OO, I wouldn't get a new loan either. 5.5% fixed is still nothing to sneeze at.

97   Duke   2008 Nov 25, 10:25pm  

Just to do the math I ran:
30 year fixed at 4.875% for a $500,000 loan. After 30 years, total interest paid is $452,574.80
Compare against the same but with 9% loan (where I think loans will go as soon as the recession is over) and you get interest of $948,320.71, which is $495,745.91 more than the first loan. It is also the same in difference as the entire pricpal of the house.
So, for those planning to buy and hold - no moving, no losing your job, no trading up, etc. The math looks pretty interesting.

98   danville woman   2008 Nov 25, 10:34pm  

@OO
Have you checked Fremont Bank recently? A few years ago my husband and I used them to get a no fee loan with a slightly higher interest. It worked well for us because we only needed the loan for a short period of time.

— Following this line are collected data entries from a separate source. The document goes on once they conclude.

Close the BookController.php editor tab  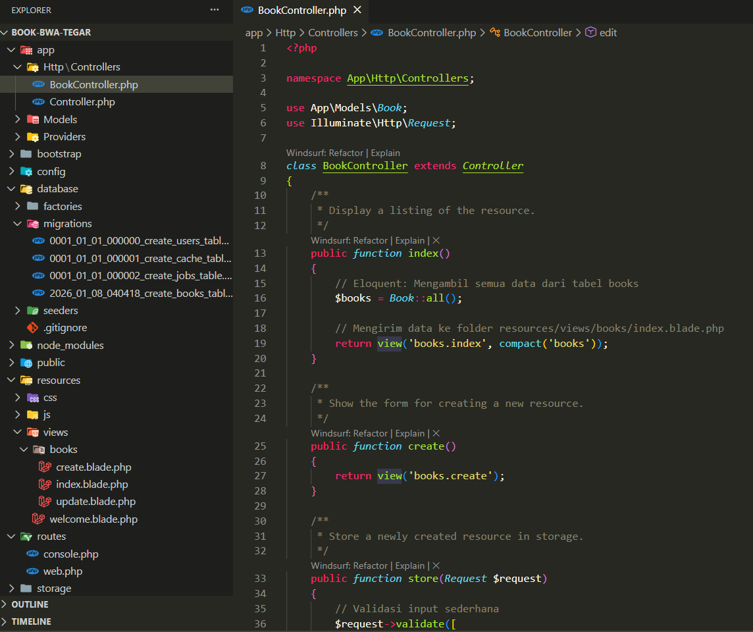357,10
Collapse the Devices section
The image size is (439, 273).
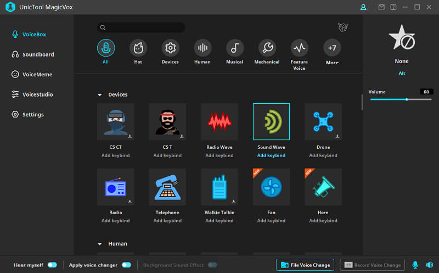click(x=100, y=95)
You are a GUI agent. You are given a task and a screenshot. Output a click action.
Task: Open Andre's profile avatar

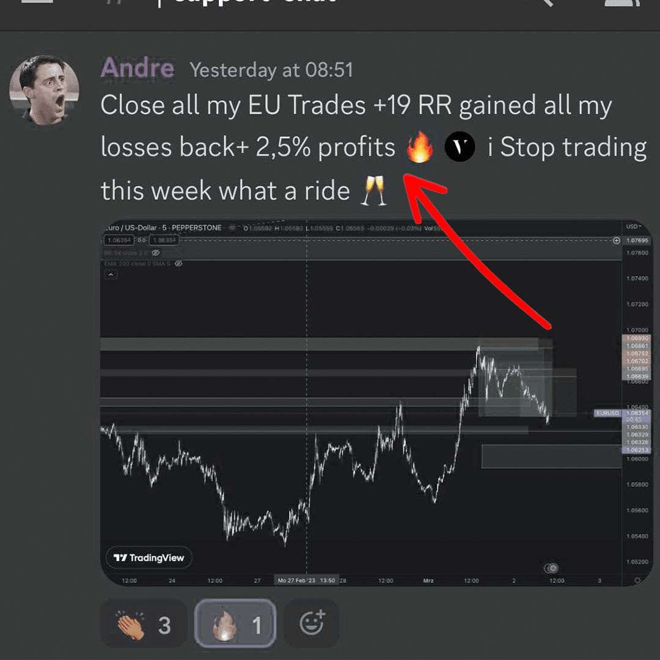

99   sa   2008 Nov 25, 11:31pm  

Compare against the same but with 9% loan (where I think loans will go as soon as the recession is over)

Duke,

Are you kidding? 9% home loans?

100   SP   2008 Nov 25, 11:34pm  

Duke Says:
Just to do the math I ran: 30 year fixed at 4.875% for a $500,000 loan. After 30 years, total interest paid is $452,574.80. Compare against the same but with 9% loan (where I think loans will go as soon as the recession is over) and you get interest of $948,320.71

The arithmetic is only one part of the math. :-)

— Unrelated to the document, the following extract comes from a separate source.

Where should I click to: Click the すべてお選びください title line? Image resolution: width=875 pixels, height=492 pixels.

With rates at 9%, that 500,000 loan (and your down-payment) is going to buy you a nicer house than when the rate is less than 5%.

Also, by buying now, you are putting your down-payment directly at risk- especially if you expect rates to go to 9% or if you expect more layoffs in the area.

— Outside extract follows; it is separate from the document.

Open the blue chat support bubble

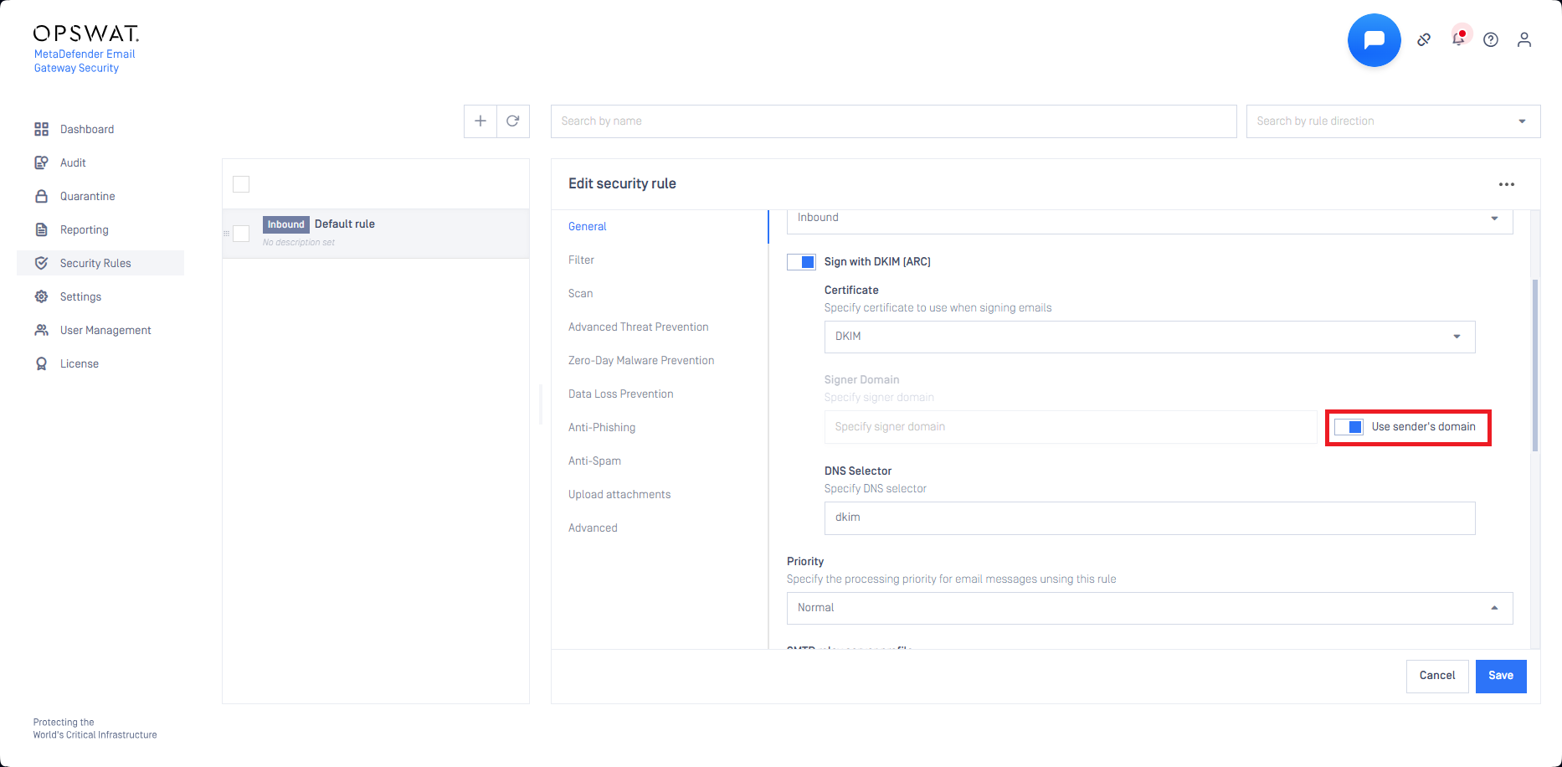tap(1374, 40)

If you already have a loan at a higher than 5% rate - i.e. you are stuck with a principal already - this is a great opportunity to lower your rate. But if you are holding cash and looking to buy, it isn't very tempting.

Anyone with a decent down-payment in savings should be praying for a high mortgage-rate environment to bring prices down. :-)

[not investment advice]

101   SP   2008 Nov 25, 11:40pm  

sa Says:
Are you kidding? 9% home loans?

Wells-Fargo's 30-year-fixed Jumbo was at 9.875% a month ago. And you needed a proctological exam of your finances before they gave you the loan.

It has dropped now to 8.625, but is not too far south of 9%.

Conforming rates are below 6%, but in the parts of the Bay Area that Surfer-X likes, a conforming loan won't buy you much.

102   Zephyr   2008 Nov 26, 12:14am  

I doubt that mortgage rates will go up in the next year or so. But once we start to see inflation from the current policies rates could go up a lot.

As SP points out, when rates get higher than normal prices tend to get depressed further. So, buy when prices are depressed, even if you must pay high interest rates. Then refinance a few years later at lower rates, and you get the best of both worlds (low price and low rate). This strategy worked well for me in the early 1980s and the 1990s. It should work again.

103   LILLL   2008 Nov 26, 12:17am  

So.....Volker, eh?
Interesting choice. Hope he lives long enough to do some good.

104   sa   2008 Nov 26, 12:23am  

Right now, obama can do no wrong. He can take in a puppy and name it something, the stocks could go higher. Bush that bad?

105   Duke   2008 Nov 26, 12:23am  

There are so many arguments against buying now. . .

I just wanted to throw out to some the view that with the govt intervening in the mortgage market, that a run-out loan cost compared to principal destruction is pretty interesting. Especially for those who feel that this period of deflation is going to be followed by a period of inflation.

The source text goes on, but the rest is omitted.